Overview

First Line Radiofrequency Ablation Versus Antiarrhythmic Drugs for Persistent Atrial Fibrillation Treatment (RAAFT-3)

Status:
Recruiting

Trial end date:
2025-03-01

Target enrollment:
0

Participant gender:
All

Summary

The purpose of this study is to determine if catheter-based atrial fibrillation (AF) ablation is superior to treatment with antiarrhythmic drugs as a first-line therapy for symptomatic persistent AF.

Phase:

Phase 3

Accepts Healthy Volunteers?

Details

Lead Sponsor:

University of Pennsylvania

Collaborators:

Biosense Webster, Inc.
Texas Cardiac Arrhythmia Research Foundation

Treatments:

Anti-Arrhythmia Agents

Criteria

Inclusion Criteria:

Eligible patients have a history of persistent AF with at least 2 episodes in the 9 months
prior to enrollment. Persistent AF is defined according to 2014 AHA/ACC/HRS guidelines as
continuous AF that is sustained for more than 7 days.Patients are enrolled if they are:

1. Older than 18.

2. Symptomatic with persistent AF.

3. Experienced at least one AF episode that was documented by surface ECG, 6 months
before randomization.

Exclusion Criteria:

1. Documented LVEF <40%.

2. Documented left atrial diameter >/=6cm.

3. Moderate to severe LVH (LV wall thickness >1.5cm).

4. Documented severe valvular disease (aortic stenosis, mitral regurgitation, tricuspid
regurgitation or presence of mechanical cardiac valves), active coronary artery
disease (defined as the presence of >70% stenosis of coronary arteries or
documentation of active myocardial ischemia), recent (within 6 months) CABG.

5. Untreated hypothyroidism or hyperthyroidism. Patients who are euthyroid on thyroid
hormone replacement therapy are acceptable.

6. Contraindication for the use of all antiarrhythmic drugs including sotalol,
dofetilide, amiodarone and 1C antiarrhythmic drugs (liver enzymes and serum creatinine
that are outside the upper normal lab values, e.g. > 3 times ULN with 2 abnormal lab
values). [Note: Participants will not be excluded if they are able to take any single
or combination of drugs without contraindications]

7. Previous left heart ablation procedure, either by surgery or by percutaneous catheter,
for atrial fibrillation.

8. Current enrollment in another investigational drug or device study.

9. Presence of any other condition that the investigator feels would be problematic or
would restrict or limit the participation of the Patient for the entire study period.

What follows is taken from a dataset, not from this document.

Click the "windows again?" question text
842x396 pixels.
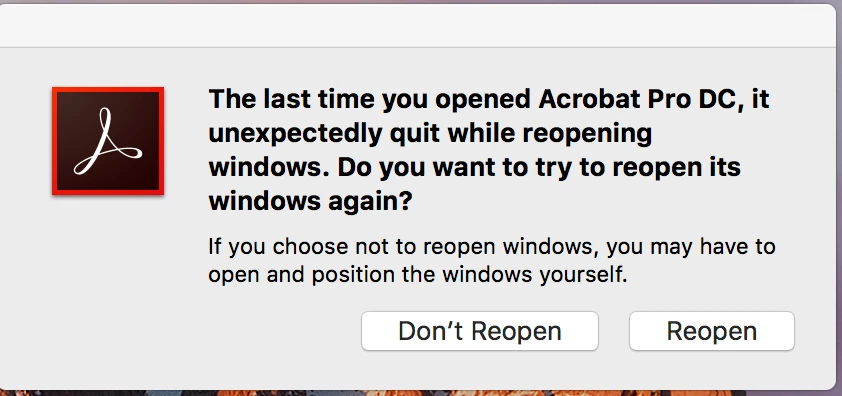click(x=310, y=201)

10. Absolute contra-indication to the use of heparin and or oral anticoagulation.

11. Increase risk of bleeding, current peptic ulceration, proliferative diabetic
retinopathy, history of severe systemic bleeding, or other history of bleeding
diathesis or coagulopathy.

12. Severe pulmonary disease e.g. restrictive pulmonary disease, chronic obstructive
disease (COPD).

13. Documented intra-atrial thrombus, tumor, or another abnormality, which precludes left
atrial catheter ablation.

14. Previous use of an antiarrhythmic drug, including amiodarone, propafenone, flecainide,
sotalol, quinidine, dofetilide, dronedarone (see below for specifications:
Antiarrhythmic Drug Group).

15. Women with a positive pregnancy test.

16. Evidence of active cardiac or systemic infection.

17. Medical condition limiting expected survival to less than one year.